From the Btrfs swap file patch review below, extract the passage that starts with "I wonder if" and goes on through "have it here.", reproducing it without alteration.

──────── Selected extract

I wonder if we should also explicitly check for the checkums flag, ie.
that NODATASUM is present. Right now it's bound to NODATACOW, but as
with other sanity checks, it does not hurt to have it here.

> +
> +	/*
> +	 * Balance or device remove/replace/resize can move stuff around from
> +	 * under us. The EXCL_OP flag makes sure they aren't running/won't run
> +	 * concurrently while we are mapping the swap extents, and
> +	 * fs_info->swapfile_pins prevents them from running while the swap file
> +	 * is active and moving the extents. Note that this also prevents a
> +	 * concurrent device add which isn't actually necessary, but it's not
> +	 * really worth the trouble to allow it.
> +	 */
> +	if (test_and_set_bit(BTRFS_FS_EXCL_OP, &fs_info->flags))

────────────────
──────── Material provided

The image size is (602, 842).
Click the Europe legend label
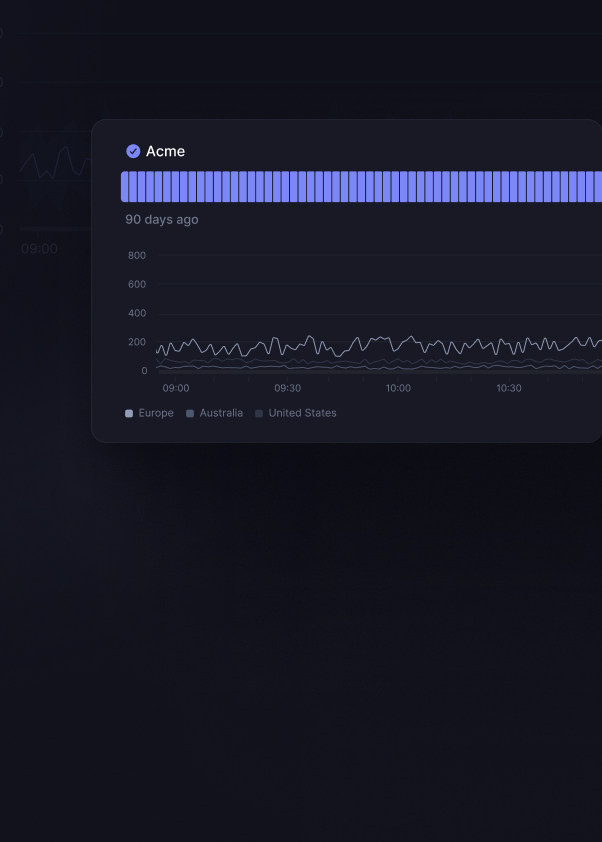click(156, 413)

────────────────
──────── Material provided

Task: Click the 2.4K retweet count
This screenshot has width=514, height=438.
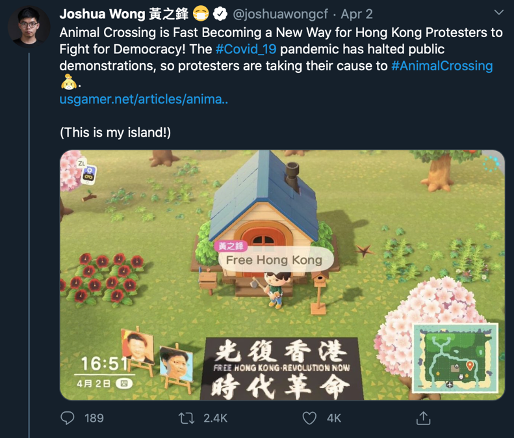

────────────────
──────── Material provided

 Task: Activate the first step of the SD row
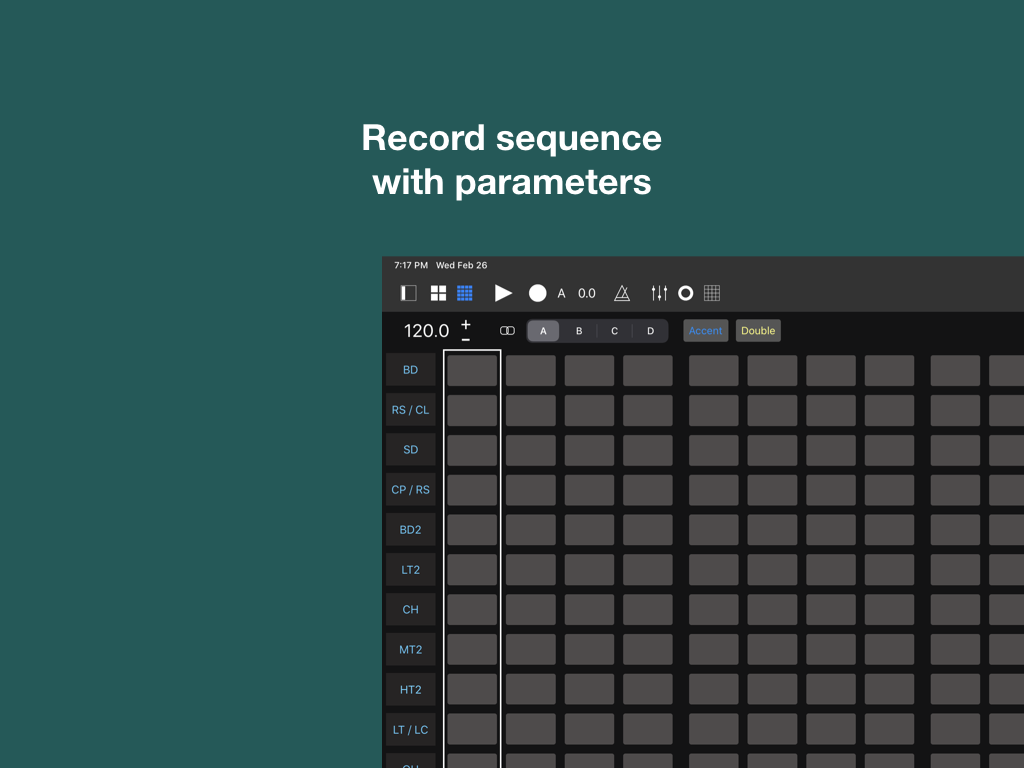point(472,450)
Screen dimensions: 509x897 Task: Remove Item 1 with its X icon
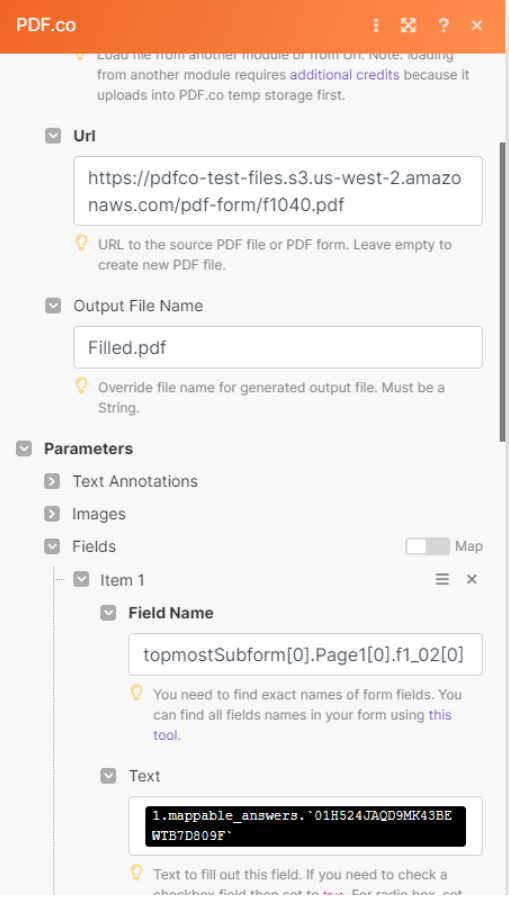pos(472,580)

────────────────

● Finished exercise
I wonder if we should also explicitly check for the checkums flag, ie.
that NODATASUM is present. Right now it's bound to NODATACOW, but as
with other sanity checks, it does not hurt to have it here.